Reproduce the material from its beginning through the line containing "I will pos(87,214).", replacing "magnifier" with "magnifying glass" and leaving everything else unchanged.
▼
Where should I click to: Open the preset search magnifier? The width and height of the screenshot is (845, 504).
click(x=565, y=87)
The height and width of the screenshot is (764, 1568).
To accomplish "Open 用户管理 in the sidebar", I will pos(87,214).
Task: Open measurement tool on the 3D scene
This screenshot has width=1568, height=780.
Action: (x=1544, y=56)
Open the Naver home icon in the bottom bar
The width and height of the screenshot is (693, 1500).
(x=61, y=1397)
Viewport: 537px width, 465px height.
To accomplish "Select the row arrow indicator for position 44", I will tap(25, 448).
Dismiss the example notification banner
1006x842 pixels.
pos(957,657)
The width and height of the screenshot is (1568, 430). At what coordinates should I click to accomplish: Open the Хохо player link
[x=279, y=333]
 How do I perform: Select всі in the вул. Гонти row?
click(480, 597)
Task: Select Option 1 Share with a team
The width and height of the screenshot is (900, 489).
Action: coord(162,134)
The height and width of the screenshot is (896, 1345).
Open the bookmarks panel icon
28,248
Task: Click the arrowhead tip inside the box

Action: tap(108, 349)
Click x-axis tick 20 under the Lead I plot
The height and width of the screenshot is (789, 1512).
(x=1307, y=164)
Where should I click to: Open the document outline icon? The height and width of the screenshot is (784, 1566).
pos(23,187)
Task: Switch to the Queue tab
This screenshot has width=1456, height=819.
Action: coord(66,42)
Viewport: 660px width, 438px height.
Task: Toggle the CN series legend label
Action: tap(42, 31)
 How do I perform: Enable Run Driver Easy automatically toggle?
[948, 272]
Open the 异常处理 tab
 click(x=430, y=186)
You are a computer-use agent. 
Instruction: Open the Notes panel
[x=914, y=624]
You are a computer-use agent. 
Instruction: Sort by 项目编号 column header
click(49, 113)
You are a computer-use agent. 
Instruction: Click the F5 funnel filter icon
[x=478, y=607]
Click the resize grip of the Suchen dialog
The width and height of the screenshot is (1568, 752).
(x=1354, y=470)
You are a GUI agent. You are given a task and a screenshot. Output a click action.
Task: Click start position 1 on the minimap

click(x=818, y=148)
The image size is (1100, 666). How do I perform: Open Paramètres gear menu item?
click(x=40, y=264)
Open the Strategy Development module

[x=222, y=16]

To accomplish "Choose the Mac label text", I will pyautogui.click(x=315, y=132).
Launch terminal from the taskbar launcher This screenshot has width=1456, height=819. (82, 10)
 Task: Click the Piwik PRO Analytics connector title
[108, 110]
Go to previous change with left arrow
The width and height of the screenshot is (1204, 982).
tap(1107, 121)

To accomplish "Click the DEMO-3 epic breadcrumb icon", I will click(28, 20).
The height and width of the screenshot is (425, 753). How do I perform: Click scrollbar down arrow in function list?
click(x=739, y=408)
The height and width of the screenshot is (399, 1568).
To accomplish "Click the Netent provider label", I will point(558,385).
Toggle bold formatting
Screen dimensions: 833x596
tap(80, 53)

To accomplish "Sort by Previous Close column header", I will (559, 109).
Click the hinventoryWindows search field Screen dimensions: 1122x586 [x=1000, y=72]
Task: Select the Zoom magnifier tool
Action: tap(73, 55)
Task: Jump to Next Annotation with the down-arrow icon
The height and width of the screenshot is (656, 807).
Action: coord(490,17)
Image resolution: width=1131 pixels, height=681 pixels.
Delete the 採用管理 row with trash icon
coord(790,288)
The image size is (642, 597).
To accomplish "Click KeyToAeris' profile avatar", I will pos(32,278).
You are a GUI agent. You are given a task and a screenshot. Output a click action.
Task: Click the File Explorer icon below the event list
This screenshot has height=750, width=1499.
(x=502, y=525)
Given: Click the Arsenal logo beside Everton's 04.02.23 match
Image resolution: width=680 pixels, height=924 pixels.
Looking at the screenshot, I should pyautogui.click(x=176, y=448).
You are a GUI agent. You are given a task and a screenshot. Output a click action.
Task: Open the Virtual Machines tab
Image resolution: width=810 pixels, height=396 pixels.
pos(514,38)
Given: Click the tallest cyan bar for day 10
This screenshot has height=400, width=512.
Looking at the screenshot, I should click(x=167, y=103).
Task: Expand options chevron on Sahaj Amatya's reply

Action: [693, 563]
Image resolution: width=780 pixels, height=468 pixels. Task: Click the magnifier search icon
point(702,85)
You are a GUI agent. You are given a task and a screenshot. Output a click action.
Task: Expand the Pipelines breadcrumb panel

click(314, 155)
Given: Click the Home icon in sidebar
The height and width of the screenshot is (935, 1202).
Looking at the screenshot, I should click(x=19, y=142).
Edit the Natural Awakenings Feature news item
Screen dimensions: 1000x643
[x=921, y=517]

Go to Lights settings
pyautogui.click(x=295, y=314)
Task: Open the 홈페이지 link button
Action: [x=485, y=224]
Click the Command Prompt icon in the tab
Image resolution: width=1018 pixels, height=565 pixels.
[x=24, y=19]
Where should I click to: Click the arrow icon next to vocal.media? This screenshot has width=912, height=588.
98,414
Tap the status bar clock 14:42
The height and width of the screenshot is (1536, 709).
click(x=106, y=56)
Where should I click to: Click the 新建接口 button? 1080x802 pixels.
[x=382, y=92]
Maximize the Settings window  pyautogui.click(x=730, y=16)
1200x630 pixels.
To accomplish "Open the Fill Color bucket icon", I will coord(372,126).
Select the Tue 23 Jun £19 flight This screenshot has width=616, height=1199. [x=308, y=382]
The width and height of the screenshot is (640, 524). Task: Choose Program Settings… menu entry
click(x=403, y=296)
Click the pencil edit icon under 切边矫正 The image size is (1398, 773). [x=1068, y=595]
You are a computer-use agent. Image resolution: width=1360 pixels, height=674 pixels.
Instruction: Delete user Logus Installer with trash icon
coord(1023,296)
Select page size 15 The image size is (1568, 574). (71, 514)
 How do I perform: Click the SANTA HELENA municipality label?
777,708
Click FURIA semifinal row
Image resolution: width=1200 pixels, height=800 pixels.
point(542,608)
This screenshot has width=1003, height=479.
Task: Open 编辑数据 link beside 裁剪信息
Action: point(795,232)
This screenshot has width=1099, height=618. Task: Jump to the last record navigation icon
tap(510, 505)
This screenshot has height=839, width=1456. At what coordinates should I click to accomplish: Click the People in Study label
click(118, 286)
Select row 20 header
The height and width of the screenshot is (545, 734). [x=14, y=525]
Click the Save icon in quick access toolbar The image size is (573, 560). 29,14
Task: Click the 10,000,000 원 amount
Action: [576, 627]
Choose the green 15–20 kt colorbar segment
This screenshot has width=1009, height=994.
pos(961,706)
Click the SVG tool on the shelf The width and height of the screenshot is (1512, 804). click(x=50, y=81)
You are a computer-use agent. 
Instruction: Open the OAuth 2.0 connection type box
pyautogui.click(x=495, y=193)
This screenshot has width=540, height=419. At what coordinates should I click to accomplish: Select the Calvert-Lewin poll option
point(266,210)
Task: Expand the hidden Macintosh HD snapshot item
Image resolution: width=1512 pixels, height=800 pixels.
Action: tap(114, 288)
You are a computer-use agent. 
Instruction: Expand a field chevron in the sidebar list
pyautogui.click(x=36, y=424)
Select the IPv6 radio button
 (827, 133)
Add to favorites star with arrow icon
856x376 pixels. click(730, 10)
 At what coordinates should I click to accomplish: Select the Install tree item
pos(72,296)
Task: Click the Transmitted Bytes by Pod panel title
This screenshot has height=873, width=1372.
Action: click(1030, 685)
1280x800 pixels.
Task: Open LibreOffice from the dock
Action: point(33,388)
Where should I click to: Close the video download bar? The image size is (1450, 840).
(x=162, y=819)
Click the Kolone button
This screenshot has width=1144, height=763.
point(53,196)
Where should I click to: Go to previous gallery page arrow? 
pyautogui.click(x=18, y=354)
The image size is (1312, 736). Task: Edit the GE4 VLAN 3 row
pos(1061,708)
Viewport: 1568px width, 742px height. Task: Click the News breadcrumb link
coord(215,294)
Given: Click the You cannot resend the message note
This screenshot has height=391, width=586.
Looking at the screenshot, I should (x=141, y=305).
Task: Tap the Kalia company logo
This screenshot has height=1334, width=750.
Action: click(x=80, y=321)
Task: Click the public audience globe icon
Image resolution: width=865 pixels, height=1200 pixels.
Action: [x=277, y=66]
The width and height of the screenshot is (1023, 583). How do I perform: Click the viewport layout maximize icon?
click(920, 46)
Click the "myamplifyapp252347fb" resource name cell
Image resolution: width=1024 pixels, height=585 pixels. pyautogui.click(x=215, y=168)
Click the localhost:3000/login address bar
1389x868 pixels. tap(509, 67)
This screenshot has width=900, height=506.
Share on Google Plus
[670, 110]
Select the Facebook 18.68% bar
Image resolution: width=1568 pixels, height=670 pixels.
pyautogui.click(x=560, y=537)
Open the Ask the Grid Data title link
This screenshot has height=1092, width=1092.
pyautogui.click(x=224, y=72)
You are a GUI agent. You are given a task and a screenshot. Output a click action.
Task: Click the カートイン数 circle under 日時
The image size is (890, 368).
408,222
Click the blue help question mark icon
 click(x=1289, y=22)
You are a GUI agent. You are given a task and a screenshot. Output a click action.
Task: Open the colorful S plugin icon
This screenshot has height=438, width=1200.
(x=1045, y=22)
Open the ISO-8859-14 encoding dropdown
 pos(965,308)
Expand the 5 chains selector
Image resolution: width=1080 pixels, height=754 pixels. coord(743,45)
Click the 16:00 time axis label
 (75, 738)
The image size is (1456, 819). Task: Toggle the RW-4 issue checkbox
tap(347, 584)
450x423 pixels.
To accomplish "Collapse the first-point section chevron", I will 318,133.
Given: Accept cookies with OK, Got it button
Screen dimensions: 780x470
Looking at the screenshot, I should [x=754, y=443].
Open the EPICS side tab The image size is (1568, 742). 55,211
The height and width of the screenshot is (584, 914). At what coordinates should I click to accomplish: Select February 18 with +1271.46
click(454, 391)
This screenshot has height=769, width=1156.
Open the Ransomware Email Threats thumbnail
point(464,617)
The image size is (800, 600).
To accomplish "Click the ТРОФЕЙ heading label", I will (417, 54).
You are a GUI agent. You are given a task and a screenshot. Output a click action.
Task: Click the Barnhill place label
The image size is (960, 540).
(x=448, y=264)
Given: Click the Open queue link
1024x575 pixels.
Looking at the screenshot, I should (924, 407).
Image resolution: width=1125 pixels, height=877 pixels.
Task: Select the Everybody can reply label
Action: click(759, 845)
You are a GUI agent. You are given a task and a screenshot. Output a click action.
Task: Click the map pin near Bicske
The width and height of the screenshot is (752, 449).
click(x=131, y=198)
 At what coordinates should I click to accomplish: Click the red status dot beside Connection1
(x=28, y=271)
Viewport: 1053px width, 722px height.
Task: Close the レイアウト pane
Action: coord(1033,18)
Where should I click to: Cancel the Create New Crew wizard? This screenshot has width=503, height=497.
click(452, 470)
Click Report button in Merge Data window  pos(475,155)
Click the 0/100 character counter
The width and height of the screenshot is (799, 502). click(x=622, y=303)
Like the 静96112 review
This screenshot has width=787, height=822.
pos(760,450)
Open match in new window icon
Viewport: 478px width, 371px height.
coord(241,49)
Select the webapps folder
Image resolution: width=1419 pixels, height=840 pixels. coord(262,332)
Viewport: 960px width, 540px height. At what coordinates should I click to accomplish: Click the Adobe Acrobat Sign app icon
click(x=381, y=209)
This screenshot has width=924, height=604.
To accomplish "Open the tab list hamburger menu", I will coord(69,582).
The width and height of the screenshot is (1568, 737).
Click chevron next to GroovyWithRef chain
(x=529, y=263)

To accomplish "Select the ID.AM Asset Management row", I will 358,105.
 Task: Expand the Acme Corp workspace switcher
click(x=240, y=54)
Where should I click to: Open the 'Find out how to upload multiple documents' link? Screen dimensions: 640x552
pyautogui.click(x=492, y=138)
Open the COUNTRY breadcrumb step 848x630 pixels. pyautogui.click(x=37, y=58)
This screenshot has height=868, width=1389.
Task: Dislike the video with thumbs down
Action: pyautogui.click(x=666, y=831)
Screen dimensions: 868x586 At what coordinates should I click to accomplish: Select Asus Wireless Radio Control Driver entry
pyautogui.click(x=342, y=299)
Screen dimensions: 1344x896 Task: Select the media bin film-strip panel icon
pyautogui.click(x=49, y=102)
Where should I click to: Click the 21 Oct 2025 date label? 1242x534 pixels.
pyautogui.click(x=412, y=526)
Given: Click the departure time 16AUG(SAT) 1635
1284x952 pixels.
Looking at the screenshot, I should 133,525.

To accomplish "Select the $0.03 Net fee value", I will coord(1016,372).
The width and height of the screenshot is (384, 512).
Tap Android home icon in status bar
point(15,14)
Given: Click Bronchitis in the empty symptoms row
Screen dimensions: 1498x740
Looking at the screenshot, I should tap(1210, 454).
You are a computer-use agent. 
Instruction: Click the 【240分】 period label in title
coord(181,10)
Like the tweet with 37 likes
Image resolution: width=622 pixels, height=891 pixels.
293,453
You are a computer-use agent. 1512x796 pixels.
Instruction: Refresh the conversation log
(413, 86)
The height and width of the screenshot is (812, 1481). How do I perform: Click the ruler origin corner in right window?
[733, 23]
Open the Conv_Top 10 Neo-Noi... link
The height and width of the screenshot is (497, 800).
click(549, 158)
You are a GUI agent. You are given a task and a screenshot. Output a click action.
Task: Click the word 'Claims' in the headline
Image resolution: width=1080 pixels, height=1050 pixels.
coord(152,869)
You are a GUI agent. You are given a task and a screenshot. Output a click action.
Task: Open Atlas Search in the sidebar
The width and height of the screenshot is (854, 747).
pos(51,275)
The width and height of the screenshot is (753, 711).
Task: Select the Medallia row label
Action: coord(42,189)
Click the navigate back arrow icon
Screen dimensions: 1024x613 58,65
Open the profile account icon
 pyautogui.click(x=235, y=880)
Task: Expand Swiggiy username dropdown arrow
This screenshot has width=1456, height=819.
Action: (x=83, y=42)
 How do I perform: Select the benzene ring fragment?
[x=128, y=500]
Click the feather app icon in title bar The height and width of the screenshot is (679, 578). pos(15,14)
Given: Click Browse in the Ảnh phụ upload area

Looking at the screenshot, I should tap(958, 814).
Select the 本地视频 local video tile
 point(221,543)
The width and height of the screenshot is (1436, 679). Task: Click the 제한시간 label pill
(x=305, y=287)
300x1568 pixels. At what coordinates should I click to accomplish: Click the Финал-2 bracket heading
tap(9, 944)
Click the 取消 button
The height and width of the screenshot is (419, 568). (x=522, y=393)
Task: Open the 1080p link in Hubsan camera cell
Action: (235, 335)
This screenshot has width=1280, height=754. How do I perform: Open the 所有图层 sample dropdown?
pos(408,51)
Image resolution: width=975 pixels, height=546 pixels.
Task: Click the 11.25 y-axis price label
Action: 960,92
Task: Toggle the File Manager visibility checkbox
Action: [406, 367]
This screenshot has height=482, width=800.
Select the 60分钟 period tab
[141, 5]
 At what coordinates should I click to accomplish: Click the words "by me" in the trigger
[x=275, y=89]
▲
Full output:
Where should I click to: Open the preset search magnifying glass? The width and height of the screenshot is (845, 504).
click(x=565, y=87)
The height and width of the screenshot is (764, 1568).
To accomplish "Open 用户管理 in the sidebar", I will pos(87,214).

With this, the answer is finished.